Хочу сказать несколько слов о помощниках. Со мной остались лишь Якопо дель Тедеско и Бастьяно, племянник Джульяно. Молодые люди послушны и привязаны ко мне. Но я не вижу от них никакого прока и вскоре распрощаюсь с ними. Особенно неловко перед Бастьяно, но ничего не поделаешь. Я не привык ни перед кем кривить душой, да и времени у меня нет, чтобы обучать молодежь. Я даже не знаю, чему ее учить. Мне нужны толковые люди, способные на жертвы и лишения, как и я. Но мне никогда таковых не сыскать, поскольку они еще не появились на свет божий. Убежден в этом. Работа над сводом в Сикстинской капелле раскрыла мне глаза и на помощников. Март 1509 года.

* * *

Папа неотступно следит за ходом моих работ, но не слишком задерживается, заходя ко мне. Навестив меня, он направляется затем к Рафаэлю, который работает в залах по соседству с Сикстинской капеллой. Обычно папа появляется в сопровождении приближенного монсеньора и двух камерариев. Не без труда взбирается на леса и принимается рассматривать фрески. Его интересует, какие сцены я намереваюсь далее писать. При этом он неизменно просит меня поторопиться. Я до сих пор не могу понять причину его постоянной торопливости. Юлий II во всем спешит: в разговоре, ходьбе, политических делах, решении разных вопросов, даже если позднее ему приходится отменять ранее принятое решение. Такова его натура.
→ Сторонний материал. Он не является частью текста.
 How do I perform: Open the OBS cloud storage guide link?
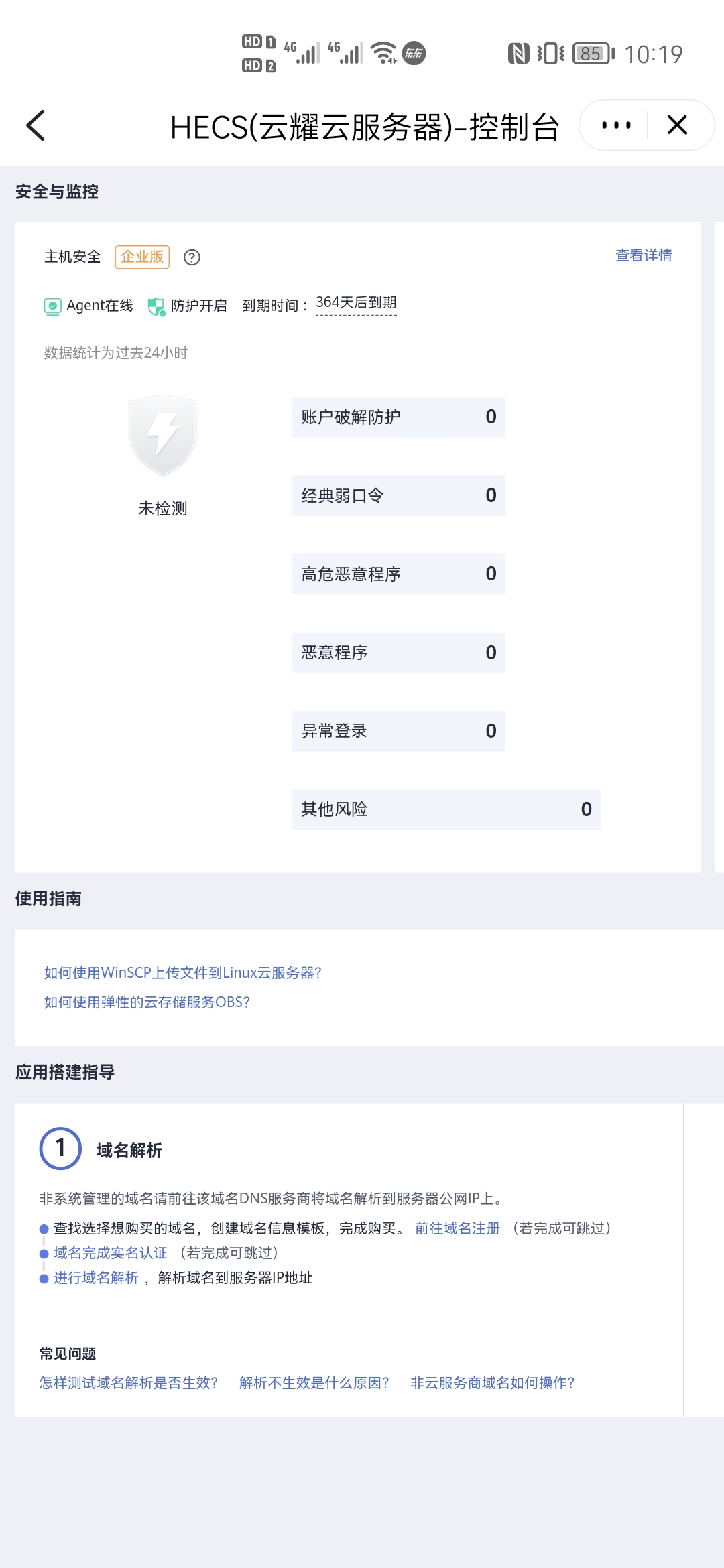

Порою он загорается какой-нибудь идеей до исступления, а спустя день или месяц способен отказаться от нее с полнейшим безразличием.

На днях, стоя на деревянных подмостках под сводом Сикстинской капеллы, он вдруг спросил меня, сколько мне еще понадобится времени для завершения работы.

- Не знаю, да и не могу знать, - ответил я.

- Извольте отвечать на мой вопрос, или вы не желаете?

- Вероятно, понадобятся еще года два, а может быть, и три.

Посох, которым он пользуется при ходьбе, задрожал в его руке.

- Отвечайте без обиняков. Два года - это слишком. Я не могу так долго ждать... Вам придется поторопиться...

- Работаю, как могу, и даже сверх сил... Ведь свод велик.